Sperm immobilization

Hypo osmotic swelling

Acrosome

In vitro

ABSTRACT

A previous study conducted in our department, showed that 50% ethanolic extract of the roots of Achyranthes aspera possess spermatotoxic effects. Preliminary studies also revealed that the active principle may be a protein. In this study a 58 kDa Achyranthes protein (Ap) was isolated from Achyranthes aspera using standard protocols and their effects on the rat sperm was studied in vitro in comparison with nonoxynol-9 (N-9). The sperm immobilization studies showed that about 150[micro]g of Ap was able to immobilize sperms completely within seconds at a lower concentration than N-9 (250[micro]g). The sperm revival test revealed that the spermicidal effect was irreversible. There was also a significant reduction in sperm viability and hypo-osmotic swelling in the Ap-treated and N-9 treated groups in comparison to the control. In the Ap and N-9 treated groups the number of acrosome reacted cells were found to be high and it also caused agglutination of the sperms indicating the loss of intactness of the plasma membrane which was further supported by the significant reduction in the activity of membrane bound 5' nucleotidase and acrosin enzyme. Hence this study showed that the protein isolated from the roots of Achyranthes aspera possess spermicidal activity in vitro and can act as a spermicide similar to that of nonoxynold 9. Ap also possessed spermicidal activity against human sperms in vitro.

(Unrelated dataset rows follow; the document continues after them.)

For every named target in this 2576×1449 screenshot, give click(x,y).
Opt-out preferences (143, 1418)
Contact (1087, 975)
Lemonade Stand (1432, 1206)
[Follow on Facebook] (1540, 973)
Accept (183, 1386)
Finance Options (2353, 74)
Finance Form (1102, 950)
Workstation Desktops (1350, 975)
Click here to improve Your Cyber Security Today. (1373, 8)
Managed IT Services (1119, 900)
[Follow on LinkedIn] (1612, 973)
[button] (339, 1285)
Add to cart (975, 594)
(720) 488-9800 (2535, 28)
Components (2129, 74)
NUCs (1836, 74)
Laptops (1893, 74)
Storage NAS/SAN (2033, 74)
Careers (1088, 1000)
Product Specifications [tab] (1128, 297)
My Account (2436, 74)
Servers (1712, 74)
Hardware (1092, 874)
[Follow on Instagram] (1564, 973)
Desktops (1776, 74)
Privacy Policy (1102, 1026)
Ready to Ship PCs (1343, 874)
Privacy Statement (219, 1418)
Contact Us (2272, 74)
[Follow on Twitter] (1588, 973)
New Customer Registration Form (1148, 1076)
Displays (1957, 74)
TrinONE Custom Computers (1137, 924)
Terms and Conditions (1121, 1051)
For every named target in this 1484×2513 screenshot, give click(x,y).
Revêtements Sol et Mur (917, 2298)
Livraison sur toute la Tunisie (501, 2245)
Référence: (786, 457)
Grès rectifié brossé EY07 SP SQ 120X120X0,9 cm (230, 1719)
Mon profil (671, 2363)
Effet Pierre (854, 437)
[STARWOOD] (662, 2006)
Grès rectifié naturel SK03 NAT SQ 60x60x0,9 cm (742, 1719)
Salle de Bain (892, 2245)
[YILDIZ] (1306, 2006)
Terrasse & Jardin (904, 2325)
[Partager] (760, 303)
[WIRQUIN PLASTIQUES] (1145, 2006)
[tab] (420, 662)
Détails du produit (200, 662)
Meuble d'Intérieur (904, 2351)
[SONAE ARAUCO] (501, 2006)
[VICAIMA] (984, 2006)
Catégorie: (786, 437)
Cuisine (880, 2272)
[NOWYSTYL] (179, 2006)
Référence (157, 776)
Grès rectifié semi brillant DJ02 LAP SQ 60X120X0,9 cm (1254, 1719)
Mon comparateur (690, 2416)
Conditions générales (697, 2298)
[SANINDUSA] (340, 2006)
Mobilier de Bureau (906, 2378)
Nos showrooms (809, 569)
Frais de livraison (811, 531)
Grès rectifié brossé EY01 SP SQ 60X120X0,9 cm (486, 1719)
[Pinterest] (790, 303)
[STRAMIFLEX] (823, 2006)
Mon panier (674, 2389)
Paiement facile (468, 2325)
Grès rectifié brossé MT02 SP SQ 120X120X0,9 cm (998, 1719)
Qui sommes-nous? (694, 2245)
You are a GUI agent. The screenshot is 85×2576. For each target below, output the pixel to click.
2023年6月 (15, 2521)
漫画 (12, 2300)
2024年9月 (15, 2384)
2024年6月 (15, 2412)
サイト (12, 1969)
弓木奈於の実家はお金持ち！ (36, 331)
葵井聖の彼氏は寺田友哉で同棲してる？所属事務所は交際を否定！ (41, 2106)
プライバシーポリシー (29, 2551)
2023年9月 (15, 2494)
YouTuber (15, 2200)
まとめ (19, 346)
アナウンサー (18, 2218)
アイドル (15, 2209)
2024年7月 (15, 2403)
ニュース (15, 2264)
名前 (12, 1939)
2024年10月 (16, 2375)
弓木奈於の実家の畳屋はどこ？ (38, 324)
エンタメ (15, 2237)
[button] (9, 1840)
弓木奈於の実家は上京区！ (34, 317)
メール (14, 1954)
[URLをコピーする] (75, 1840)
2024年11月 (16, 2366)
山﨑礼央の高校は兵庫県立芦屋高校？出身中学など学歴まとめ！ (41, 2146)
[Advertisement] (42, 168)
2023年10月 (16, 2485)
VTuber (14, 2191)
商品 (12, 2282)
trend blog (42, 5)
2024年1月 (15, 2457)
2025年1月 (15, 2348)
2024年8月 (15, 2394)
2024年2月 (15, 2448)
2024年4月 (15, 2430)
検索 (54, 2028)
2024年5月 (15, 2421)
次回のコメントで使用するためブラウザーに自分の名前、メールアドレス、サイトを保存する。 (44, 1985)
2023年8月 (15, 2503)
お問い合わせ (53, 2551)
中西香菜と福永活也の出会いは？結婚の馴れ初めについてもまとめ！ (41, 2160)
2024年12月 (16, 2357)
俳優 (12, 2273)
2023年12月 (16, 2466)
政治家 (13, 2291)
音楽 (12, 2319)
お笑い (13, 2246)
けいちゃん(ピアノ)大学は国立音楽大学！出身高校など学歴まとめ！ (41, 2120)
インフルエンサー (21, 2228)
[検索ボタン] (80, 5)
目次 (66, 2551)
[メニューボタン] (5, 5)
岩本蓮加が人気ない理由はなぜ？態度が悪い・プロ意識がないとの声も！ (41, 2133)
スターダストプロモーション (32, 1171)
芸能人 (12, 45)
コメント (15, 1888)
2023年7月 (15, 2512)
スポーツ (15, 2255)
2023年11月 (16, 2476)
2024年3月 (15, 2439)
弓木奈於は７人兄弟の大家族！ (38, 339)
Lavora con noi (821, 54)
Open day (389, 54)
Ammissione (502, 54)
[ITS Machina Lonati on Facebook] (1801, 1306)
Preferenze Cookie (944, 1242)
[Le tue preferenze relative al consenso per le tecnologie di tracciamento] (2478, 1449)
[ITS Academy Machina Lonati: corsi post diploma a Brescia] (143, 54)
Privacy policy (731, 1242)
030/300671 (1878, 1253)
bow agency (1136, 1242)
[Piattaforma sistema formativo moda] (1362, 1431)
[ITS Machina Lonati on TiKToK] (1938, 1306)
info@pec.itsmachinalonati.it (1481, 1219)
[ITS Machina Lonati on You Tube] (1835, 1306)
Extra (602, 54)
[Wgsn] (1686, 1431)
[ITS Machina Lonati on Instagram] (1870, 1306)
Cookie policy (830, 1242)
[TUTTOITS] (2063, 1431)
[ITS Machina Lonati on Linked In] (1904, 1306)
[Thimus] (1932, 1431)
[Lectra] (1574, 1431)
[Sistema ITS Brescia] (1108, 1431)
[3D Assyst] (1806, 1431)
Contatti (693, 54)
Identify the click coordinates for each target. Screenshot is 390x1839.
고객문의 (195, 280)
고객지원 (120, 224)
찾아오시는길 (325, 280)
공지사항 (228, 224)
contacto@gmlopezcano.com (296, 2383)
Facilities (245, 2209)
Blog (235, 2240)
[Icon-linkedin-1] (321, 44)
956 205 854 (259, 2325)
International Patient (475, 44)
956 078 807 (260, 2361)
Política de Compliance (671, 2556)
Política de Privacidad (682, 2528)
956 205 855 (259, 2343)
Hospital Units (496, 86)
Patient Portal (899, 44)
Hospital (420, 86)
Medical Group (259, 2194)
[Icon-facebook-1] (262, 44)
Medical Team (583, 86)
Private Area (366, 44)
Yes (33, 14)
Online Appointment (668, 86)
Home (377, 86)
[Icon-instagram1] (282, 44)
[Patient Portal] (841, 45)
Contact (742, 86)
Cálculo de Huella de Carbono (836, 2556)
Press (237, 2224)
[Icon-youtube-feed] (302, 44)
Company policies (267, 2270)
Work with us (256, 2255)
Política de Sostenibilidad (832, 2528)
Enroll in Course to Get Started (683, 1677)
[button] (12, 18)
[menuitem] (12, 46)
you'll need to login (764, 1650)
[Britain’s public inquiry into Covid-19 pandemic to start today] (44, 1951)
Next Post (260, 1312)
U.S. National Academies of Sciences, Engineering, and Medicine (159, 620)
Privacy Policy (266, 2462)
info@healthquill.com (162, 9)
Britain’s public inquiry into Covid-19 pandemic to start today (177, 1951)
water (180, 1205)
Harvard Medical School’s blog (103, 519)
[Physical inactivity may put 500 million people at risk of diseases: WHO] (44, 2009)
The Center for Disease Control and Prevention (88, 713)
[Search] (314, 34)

[c] 2011 Elsevier GmbH. All rights reserved.

Introduction

Achyranthes aspera belongs to the family of Amaranthaceae. The whole plant is used as estrogenic, antibacterial, anti inflammatory and diuretic. There are many reports on the antifertility action of Achyranthes aspera. The ethanolic and chloroform extracts of the roots of Achyranthes aspera possess anti implantational and estrogenic properties (Vasudev and Sharma 2007). Studies using the ethanolic leaf extracts also showed anti androgenic and aborti-ficant property (Workinesh et al. 2007). A composite extract of 50% ethanolic leaf extract of Achyranthes aspera and Stephania her-nandifolia possess contraceptive and spermicidal activity in male rats (Paul et al. 2006). There are hardly any reports on the active component from Achyranthes aspera which possess antifertility effects.

Earlier studies conducted in our department showed that 50% ethanolic extract of the root of Achyranthes aspera possess reversible spermatotoxic effects (Sandhyakumari et al. 2002). Preliminary studies also showed that a protein present in the ethanolic extract was responsible for the spermatotoxic effects. Hence the objective of this study was to isolate the protein from these extracts and to study its effects on sperm in vitro in comparison with nonoxynol-9, a known spermicide.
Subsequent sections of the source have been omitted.